Mystical Theology, for Hesychast Wisdom, is theological theophany, opening deification, called the angelic estate, to integral wisdom. The sciences of the soul find their fulfilment in theophany as do the sciences of humanity, because the fulfilment of humankind is cosmic as well as divine-human. Cosmotheandric theophany is truly integral in its insight into cosmic dimensions of divine-human love, agape, unselfish love that, in Christ, is the burning sacrifice of all egocentric and ethnocentric idolatry. Mystical Theology is theophany rather than logical God-talk, a burning bush rather than systematic theology. The wisdom of Hesychast elders lies in kindling fires of theophanic love rather than academic scholasticism, though some elders, under obedience, trained in both the Monastery and the University.

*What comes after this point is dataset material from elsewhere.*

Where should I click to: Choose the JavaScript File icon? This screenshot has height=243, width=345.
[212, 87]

Mystical Theology is able to be theophanic because it is the lived experience of the uncreated fire of agape, which embraces eros as well as philia, as the ‘Hymns of Love,’ by Saint Simeon the New Theologian, indicate. Love is pure that loves without self-love, despite being despised and rejected, like the suffering servant. Such love reveals God through sacred theophanies which purify and illumine the heart, transmitting deifying energies to sinners that transform them into saints. Likeness to the image of God is Christ-like love, not successful control of numerous, admiring disciples. Genuine elders like Saint Silouan or Saint Sophrony, neither quench the Spirit nor mock God’s Spirit by ascribing grace to demons. They practice harmony by love, extinguishing self-love by transcending egocentric and ethnocentric loves.

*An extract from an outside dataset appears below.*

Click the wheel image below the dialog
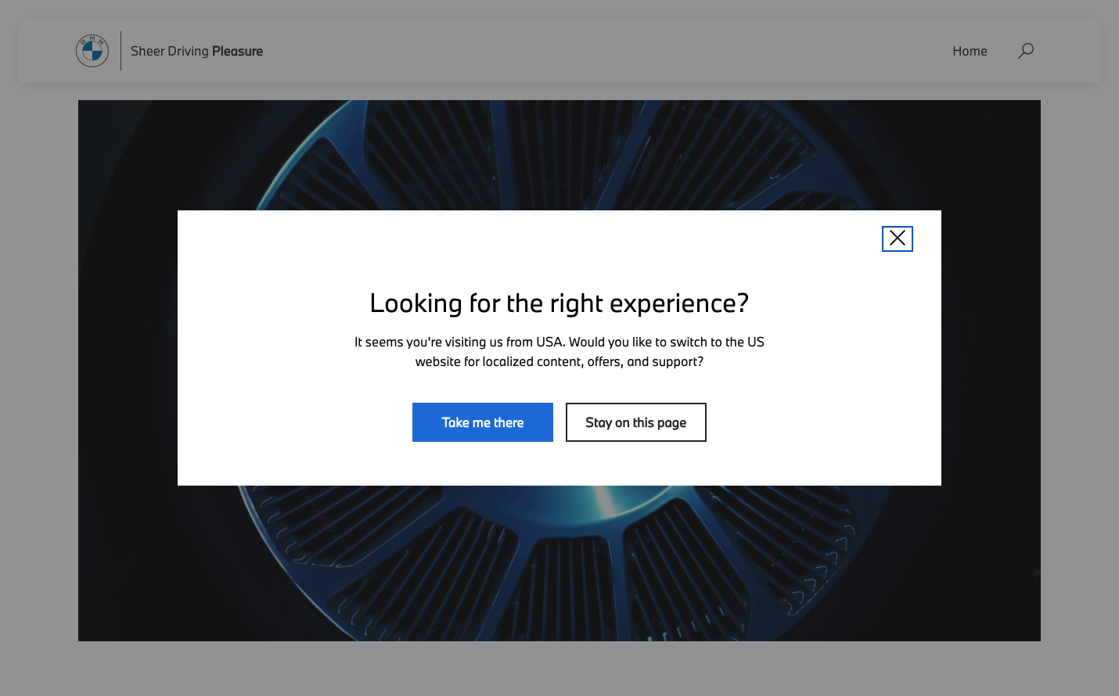1119x696 pixels. click(x=559, y=563)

Mystical Theology is practice of harmony that betroths heaven and earth, wedding the betrothed with unselfish love, in accordance with the mystery of the Song of Songs. God’s Holy of Holies is revealed by radical self-emptying to be a Song of Songs, purifying and illumining minds in hearts. Faith and hope trust love, which is the object of faith and the substance of hope. Rational theology cannot comprehend love, though the Logos itself reveals perfect, comprehensive love, inspiring Mystical Theology. Love’s theophanic glory transcends conceptual theology but inspires Mystical Theology, giving decisive priority to theophany. The light of love is uncreated, giving love’s glory the uncreated capacity to glorify saints who themselves become, like Saint Nicholas or Saint Seraphim, theophanies of uncreated harmony.